§ LISTED RECORDS:

--- Start ---

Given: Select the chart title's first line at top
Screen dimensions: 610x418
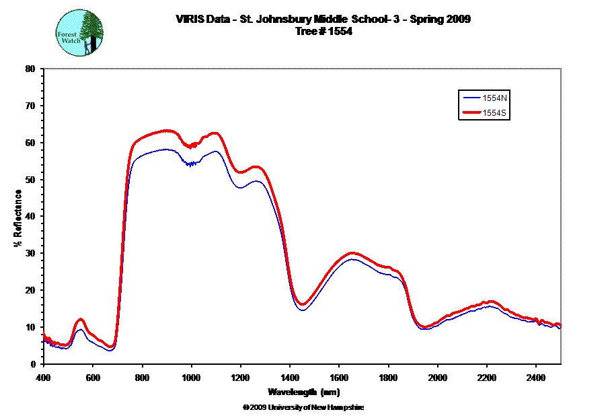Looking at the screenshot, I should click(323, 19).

--- End ---
--- Start ---

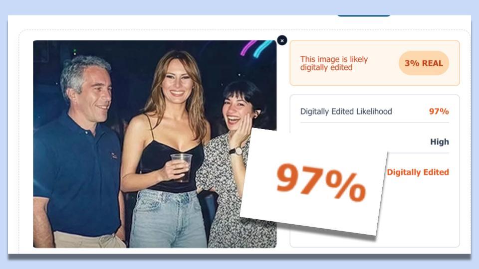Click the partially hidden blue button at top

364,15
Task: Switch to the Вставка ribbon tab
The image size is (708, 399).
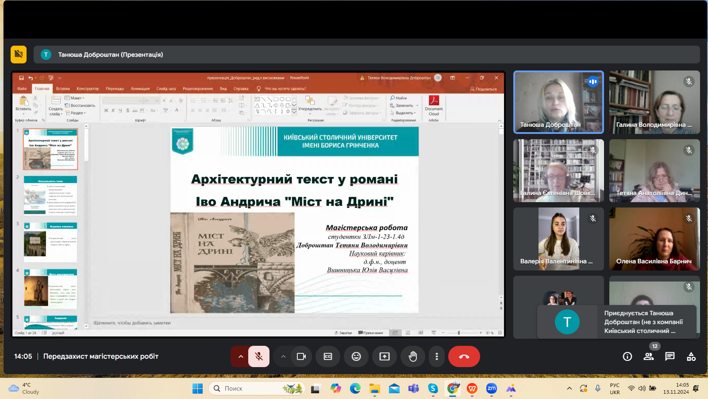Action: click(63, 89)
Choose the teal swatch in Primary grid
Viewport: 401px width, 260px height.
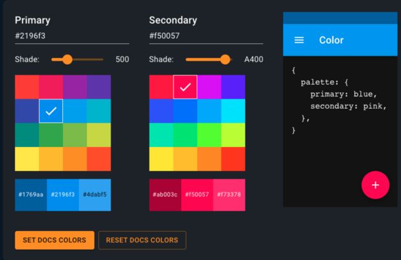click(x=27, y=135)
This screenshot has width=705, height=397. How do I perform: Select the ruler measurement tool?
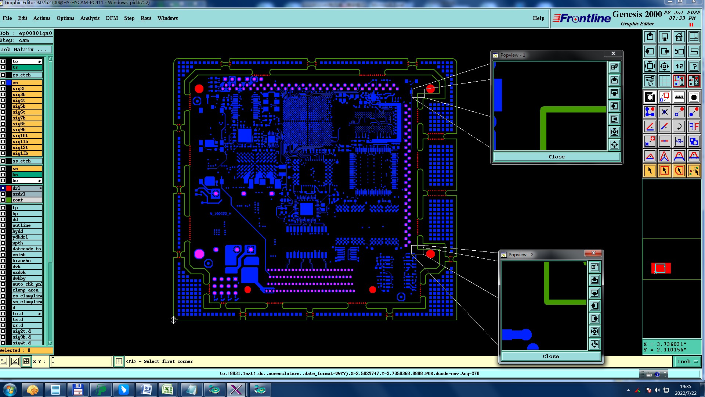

--- End ---

Arrange the items from the line with "Task: Switch to the Вставка ribbon tab" to the line with "This screenshot has", both included, as a Markdown table with the columns Row and Line. Number the rows, skip blank lines, and leave the pictures out.

| Row | Line |
|---|---|
| 1 | Task: Switch to the Вставка ribbon tab |
| 2 | The image size is (708, 399). |
| 3 | Action: click(63, 89) |
| 4 | Choose the teal swatch in Primary grid |
| 5 | Viewport: 401px width, 260px height. |
| 6 | click(x=27, y=135) |
| 7 | This screenshot has width=705, height=397. How do I perform: Select the ruler measurement tool? |